Matrix Fragments for mma.m8n8k128

9.7.14.5.5. Matrix Fragments for mma.m8n8k128

A warp executing mma.m8n8k128 will compute an MMA operation of shape .m8n8k128.

Elements of the matrix are distributed across the threads in a warp so each thread of the warp holds a fragment of the matrix.

Multiplicand A:

`.atype`	Fragment	Elements (low to high)
`.b1`	A vector expression containing a single `.b32` register, containing thirty two `.b1` elements from the matrix A.	a0, a1, … a30, a31

The layout of the fragments held by different threads is shown in Figure 62.

!MMA .m8n8k128 fragment layout for matrix A with .b1 type

Figure 62 MMA .m8n8k128 fragment layout for matrix A with .b1 type.

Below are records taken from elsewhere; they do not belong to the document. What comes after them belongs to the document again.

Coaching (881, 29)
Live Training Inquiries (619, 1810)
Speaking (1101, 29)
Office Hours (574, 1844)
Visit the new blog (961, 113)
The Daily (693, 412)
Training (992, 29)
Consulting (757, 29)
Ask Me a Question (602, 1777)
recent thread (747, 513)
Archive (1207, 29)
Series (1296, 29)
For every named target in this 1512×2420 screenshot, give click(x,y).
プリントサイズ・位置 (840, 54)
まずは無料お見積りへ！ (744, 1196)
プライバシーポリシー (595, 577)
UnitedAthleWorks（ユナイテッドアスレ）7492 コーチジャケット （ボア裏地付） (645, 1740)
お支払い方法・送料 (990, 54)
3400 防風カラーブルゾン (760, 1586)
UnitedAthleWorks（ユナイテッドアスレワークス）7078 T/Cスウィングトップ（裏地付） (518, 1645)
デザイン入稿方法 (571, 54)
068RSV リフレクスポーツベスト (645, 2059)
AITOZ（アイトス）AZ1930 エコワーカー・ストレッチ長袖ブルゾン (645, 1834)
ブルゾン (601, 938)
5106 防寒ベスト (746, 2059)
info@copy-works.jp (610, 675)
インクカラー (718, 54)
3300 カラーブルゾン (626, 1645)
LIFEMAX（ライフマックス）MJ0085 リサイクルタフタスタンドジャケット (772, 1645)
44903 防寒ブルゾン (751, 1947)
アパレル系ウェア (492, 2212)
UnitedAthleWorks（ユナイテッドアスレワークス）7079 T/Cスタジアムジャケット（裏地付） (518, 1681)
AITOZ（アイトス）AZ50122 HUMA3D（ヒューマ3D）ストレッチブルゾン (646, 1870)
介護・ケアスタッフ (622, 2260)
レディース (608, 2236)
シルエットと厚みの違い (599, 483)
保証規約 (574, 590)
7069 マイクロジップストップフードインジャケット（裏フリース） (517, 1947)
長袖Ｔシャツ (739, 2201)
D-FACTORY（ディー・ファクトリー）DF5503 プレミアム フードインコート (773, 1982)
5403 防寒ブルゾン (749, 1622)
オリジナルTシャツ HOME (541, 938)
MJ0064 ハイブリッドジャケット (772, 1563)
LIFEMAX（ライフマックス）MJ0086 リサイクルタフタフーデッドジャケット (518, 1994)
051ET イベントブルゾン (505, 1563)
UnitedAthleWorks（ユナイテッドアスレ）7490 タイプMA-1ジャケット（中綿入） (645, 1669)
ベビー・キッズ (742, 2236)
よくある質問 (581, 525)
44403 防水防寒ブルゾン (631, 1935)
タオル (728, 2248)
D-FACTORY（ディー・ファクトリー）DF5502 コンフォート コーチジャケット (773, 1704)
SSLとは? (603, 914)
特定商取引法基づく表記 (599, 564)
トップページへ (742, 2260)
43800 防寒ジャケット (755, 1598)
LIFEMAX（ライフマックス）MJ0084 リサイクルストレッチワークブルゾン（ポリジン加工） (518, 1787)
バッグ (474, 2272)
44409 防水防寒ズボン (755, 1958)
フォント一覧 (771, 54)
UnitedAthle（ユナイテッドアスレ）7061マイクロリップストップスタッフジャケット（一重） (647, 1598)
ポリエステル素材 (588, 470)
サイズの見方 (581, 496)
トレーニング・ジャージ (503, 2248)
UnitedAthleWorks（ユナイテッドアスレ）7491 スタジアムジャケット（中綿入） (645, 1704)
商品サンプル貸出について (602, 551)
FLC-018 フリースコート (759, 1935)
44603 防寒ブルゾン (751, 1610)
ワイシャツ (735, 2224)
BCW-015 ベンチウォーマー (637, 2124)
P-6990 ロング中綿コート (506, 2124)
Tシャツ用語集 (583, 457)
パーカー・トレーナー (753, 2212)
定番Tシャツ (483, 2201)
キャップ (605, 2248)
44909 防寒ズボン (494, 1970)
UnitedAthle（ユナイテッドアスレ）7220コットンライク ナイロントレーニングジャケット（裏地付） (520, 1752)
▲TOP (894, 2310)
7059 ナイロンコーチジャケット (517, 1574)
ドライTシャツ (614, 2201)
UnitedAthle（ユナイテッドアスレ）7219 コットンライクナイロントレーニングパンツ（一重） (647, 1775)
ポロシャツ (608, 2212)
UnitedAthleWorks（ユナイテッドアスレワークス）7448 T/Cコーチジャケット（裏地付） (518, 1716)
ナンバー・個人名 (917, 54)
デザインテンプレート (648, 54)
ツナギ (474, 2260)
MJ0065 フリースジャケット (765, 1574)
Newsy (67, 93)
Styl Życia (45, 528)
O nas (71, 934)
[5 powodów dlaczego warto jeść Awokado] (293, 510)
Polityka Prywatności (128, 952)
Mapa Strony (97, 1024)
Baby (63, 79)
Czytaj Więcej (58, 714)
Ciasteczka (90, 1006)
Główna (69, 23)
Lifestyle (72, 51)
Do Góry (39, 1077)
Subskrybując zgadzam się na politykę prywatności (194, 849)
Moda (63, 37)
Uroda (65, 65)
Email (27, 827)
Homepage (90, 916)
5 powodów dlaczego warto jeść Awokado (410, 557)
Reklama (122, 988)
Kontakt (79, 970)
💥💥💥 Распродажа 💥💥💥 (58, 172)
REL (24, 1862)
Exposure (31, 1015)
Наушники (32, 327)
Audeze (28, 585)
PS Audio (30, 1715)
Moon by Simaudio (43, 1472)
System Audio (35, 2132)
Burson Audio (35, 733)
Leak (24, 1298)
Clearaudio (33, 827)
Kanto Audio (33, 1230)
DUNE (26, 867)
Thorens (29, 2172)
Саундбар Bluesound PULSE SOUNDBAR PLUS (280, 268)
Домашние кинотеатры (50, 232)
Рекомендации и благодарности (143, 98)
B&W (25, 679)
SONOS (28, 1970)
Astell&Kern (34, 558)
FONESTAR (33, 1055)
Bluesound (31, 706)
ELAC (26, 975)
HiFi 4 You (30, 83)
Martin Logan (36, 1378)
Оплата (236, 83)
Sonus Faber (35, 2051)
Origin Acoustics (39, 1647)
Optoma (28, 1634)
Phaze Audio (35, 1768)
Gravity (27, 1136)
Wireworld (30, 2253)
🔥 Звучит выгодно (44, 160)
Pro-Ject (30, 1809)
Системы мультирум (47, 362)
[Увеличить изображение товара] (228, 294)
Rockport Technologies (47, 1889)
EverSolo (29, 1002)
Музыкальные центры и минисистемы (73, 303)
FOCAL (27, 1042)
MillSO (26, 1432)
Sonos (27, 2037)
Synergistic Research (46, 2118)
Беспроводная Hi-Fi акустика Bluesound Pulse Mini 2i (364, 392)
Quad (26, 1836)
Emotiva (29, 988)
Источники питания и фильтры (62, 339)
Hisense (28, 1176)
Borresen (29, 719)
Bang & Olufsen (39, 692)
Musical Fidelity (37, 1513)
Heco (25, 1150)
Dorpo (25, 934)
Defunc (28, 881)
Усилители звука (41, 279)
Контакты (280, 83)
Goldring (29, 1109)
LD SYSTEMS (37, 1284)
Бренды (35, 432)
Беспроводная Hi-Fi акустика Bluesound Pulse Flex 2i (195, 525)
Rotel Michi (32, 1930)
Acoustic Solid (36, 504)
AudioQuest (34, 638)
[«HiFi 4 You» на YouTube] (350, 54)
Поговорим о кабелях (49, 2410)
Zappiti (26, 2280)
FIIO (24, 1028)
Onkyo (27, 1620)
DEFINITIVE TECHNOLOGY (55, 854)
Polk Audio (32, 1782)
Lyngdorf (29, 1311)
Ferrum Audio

The row and column of a matrix fragment can be computed as:

groupID           = %laneid >> 2
threadID_in_group = %laneid % 4

row =  groupID

col =  (threadID_in_group * 32) + i       for ai where i = {0,..,31}

Multiplicand B:

`.btype`	Fragment	Elements (low to high)
`.b1`	A vector expression containing a single `.b32` register, containing thirty two `.b1` elements from the matrix B.	b0, b1, …, b30, b31

The layout of the fragments held by different threads is shown in Figure 63.

!MMA .m8n8k128 fragment layout for matrix B with .b1 type

Figure 63 MMA .m8n8k128 fragment layout for matrix B with .b1 type.

The row and column of a matrix fragment can be computed as:

groupID           = %laneid >> 2
threadID_in_group = %laneid % 4

row = (threadID_in_group * 32) + i         for bi where i = {0,..,31}

col = groupID

Accumulators (C or D):

`.ctype` / `.dtype`	Fragment	Elements (low to high)
`.s32`	A vector expression containing two `.s32` registers, containing two `.s32` elements from the matrix C (or D).	c0, c1

The layout of the fragments held by different threads is shown in Figure 64.

!MMA .m8n8k128 fragment layout for accumulator matrix C/D with .s32 type

Figure 64 MMA .m8n8k128 fragment layout for accumulator matrix C/D with .s32 type

The row and column of a matrix fragment can be computed as:

groupID = %laneid >> 2
threadID_in_group = %laneid % 4

row =      groupID

col =  (threadID_in_group * 2) + i    for ci where i = {0, 1}

9.7.14.5.6. Matrix Fragments for mma.m16n8k4

A warp executing mma.m16n8k4 will compute an MMA operation of shape .m16n8k4.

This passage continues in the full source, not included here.